(Records from a pointing dataset)
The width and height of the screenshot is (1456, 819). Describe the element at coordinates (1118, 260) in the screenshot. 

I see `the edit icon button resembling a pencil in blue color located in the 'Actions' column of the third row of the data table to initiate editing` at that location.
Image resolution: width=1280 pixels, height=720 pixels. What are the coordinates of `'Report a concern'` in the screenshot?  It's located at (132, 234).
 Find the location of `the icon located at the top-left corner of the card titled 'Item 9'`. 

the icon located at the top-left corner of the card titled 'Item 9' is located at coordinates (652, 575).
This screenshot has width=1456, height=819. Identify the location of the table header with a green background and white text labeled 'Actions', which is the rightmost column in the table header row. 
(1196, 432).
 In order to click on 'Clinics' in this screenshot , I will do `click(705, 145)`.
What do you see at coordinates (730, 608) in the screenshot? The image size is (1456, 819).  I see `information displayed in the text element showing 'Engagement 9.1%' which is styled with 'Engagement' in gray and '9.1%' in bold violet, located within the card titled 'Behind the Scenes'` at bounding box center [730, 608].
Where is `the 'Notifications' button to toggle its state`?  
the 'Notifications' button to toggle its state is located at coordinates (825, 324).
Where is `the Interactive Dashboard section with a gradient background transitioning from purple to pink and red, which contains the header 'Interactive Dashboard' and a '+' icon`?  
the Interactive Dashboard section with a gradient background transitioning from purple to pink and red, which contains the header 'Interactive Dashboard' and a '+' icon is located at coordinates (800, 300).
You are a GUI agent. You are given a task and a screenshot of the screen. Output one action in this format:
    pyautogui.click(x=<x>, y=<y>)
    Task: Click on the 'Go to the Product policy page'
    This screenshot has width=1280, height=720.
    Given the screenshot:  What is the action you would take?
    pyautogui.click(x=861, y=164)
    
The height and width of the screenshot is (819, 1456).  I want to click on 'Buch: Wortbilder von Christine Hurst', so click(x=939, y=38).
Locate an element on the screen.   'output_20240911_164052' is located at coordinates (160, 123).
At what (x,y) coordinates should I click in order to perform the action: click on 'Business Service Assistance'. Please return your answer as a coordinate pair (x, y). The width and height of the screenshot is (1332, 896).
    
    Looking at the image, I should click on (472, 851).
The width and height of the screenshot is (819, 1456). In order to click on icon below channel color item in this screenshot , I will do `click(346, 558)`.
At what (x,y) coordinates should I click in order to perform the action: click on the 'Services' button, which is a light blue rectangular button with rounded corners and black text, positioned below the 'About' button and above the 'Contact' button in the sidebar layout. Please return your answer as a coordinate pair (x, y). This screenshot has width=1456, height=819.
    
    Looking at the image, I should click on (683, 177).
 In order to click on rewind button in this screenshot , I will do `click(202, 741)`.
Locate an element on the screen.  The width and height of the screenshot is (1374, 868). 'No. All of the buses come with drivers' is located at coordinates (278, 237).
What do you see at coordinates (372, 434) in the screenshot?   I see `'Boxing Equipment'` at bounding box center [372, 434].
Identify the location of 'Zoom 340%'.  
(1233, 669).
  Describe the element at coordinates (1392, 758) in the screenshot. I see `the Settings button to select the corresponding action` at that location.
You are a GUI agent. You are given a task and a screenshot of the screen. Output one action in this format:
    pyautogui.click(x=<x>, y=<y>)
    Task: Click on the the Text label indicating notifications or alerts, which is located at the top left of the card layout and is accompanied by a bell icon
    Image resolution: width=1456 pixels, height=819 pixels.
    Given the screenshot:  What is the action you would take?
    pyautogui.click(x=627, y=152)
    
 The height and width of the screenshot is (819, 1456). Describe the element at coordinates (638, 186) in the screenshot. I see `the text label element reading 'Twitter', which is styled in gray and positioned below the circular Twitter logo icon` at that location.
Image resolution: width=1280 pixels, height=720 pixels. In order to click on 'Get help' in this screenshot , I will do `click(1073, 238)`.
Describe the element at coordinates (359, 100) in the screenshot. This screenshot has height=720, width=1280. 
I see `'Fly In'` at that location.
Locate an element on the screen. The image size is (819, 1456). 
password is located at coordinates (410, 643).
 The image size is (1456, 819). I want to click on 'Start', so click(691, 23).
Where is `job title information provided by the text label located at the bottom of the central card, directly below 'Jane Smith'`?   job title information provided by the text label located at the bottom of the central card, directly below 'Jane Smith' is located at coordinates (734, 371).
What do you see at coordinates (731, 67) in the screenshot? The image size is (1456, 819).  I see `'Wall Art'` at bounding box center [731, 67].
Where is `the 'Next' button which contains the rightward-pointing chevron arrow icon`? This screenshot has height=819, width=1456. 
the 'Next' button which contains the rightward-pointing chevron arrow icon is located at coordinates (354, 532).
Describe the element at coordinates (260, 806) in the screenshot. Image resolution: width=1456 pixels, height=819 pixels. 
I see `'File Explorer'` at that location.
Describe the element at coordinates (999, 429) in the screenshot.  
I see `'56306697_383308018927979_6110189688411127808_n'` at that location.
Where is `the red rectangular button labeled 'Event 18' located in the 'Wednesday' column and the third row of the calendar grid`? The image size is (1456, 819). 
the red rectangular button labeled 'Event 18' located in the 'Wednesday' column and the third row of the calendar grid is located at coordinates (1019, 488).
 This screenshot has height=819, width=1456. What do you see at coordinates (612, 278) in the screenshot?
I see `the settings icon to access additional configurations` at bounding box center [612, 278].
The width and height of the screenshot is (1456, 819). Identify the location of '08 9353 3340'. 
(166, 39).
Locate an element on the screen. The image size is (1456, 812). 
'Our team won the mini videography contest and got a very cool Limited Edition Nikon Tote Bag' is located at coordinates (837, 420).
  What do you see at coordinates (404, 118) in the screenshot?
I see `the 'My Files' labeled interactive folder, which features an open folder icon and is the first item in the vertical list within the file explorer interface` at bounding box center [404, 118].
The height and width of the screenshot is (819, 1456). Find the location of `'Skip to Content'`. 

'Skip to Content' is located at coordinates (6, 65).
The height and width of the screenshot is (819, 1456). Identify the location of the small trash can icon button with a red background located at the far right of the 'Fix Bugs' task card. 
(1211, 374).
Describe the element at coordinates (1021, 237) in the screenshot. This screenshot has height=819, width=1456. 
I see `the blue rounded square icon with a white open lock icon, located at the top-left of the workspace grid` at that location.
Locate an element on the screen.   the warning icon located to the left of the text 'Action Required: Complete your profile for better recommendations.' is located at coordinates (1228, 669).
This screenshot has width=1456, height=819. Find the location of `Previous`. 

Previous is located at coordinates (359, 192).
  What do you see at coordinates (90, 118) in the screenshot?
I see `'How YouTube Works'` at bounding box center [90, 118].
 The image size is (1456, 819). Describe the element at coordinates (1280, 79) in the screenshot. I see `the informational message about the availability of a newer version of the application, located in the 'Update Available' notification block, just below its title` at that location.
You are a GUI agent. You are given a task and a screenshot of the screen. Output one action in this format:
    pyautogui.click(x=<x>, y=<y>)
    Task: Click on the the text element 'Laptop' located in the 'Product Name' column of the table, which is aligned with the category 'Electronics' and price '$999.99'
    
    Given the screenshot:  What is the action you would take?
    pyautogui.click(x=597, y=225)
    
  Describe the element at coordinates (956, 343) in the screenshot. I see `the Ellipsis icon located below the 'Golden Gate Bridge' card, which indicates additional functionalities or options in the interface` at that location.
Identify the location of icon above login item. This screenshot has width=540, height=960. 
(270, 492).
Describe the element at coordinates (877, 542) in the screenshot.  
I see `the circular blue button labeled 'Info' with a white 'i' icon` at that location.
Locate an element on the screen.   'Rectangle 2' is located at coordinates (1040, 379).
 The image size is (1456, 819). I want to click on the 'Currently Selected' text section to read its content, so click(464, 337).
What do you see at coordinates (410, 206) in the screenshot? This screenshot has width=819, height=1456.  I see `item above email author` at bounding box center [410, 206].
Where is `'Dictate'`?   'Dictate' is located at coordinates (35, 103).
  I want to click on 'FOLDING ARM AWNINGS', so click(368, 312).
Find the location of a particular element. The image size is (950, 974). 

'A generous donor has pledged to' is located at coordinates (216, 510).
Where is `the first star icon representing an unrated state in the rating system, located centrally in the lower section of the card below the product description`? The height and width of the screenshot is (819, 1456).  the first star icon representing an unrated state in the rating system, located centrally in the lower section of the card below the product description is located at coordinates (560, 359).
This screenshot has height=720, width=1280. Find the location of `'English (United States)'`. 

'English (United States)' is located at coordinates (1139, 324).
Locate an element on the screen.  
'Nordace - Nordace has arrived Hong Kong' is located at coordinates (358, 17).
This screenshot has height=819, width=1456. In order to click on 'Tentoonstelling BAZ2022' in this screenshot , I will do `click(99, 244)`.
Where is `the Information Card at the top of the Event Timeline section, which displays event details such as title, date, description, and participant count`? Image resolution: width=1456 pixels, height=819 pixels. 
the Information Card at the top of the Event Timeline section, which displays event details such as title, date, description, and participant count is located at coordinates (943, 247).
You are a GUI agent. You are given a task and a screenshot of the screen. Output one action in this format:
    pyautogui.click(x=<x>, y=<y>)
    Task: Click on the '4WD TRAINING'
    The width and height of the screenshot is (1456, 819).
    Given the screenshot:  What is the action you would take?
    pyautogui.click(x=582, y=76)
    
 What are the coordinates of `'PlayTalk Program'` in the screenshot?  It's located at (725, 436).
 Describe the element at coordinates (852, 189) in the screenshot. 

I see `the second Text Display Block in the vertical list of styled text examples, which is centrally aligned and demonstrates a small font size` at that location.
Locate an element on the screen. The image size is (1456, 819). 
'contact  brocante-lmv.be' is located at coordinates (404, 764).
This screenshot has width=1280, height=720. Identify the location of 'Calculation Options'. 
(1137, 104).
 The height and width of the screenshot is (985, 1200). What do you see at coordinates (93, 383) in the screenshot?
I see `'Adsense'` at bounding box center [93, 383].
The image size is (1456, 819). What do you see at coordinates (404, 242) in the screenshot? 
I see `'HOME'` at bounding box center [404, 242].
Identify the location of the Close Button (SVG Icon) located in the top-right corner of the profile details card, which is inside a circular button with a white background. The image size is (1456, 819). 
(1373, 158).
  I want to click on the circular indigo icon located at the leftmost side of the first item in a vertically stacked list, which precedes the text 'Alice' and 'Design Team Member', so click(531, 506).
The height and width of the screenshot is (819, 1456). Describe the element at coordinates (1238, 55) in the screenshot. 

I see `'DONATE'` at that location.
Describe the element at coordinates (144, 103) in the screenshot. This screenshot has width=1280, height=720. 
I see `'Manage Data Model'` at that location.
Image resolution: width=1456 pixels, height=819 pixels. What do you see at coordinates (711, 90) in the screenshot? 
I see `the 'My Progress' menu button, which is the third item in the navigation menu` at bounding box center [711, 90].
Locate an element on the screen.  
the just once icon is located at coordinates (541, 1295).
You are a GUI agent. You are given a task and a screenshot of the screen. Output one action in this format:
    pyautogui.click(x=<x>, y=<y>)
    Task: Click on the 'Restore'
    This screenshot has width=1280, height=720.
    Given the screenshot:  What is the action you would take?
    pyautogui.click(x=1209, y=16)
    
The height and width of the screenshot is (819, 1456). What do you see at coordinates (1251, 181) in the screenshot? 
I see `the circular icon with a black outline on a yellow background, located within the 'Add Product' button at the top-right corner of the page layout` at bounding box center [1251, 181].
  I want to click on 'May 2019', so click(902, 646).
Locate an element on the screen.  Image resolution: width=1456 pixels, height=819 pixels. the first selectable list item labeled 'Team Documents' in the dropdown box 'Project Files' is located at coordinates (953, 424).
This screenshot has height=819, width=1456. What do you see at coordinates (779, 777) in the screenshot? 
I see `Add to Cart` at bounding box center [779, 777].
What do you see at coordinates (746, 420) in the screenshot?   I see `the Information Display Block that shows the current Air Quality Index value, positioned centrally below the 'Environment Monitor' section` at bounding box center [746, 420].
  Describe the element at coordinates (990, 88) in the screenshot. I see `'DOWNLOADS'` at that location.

= TASK DESCRIPTION =
Rewrite the records as a numbered list, starting with the first line of the records and going on through the line that contains "coordinates (652, 575).", with blank lines left out.

= WRITTEN ANSWER =
1. The width and height of the screenshot is (1456, 819). Describe the element at coordinates (1118, 260) in the screenshot. 
2. I see `the edit icon button resembling a pencil in blue color located in the 'Actions' column of the third row of the data table to initiate editing` at that location.
3. Image resolution: width=1280 pixels, height=720 pixels. What are the coordinates of `'Report a concern'` in the screenshot?  It's located at (132, 234).
4.  Find the location of `the icon located at the top-left corner of the card titled 'Item 9'`. 
5. the icon located at the top-left corner of the card titled 'Item 9' is located at coordinates (652, 575).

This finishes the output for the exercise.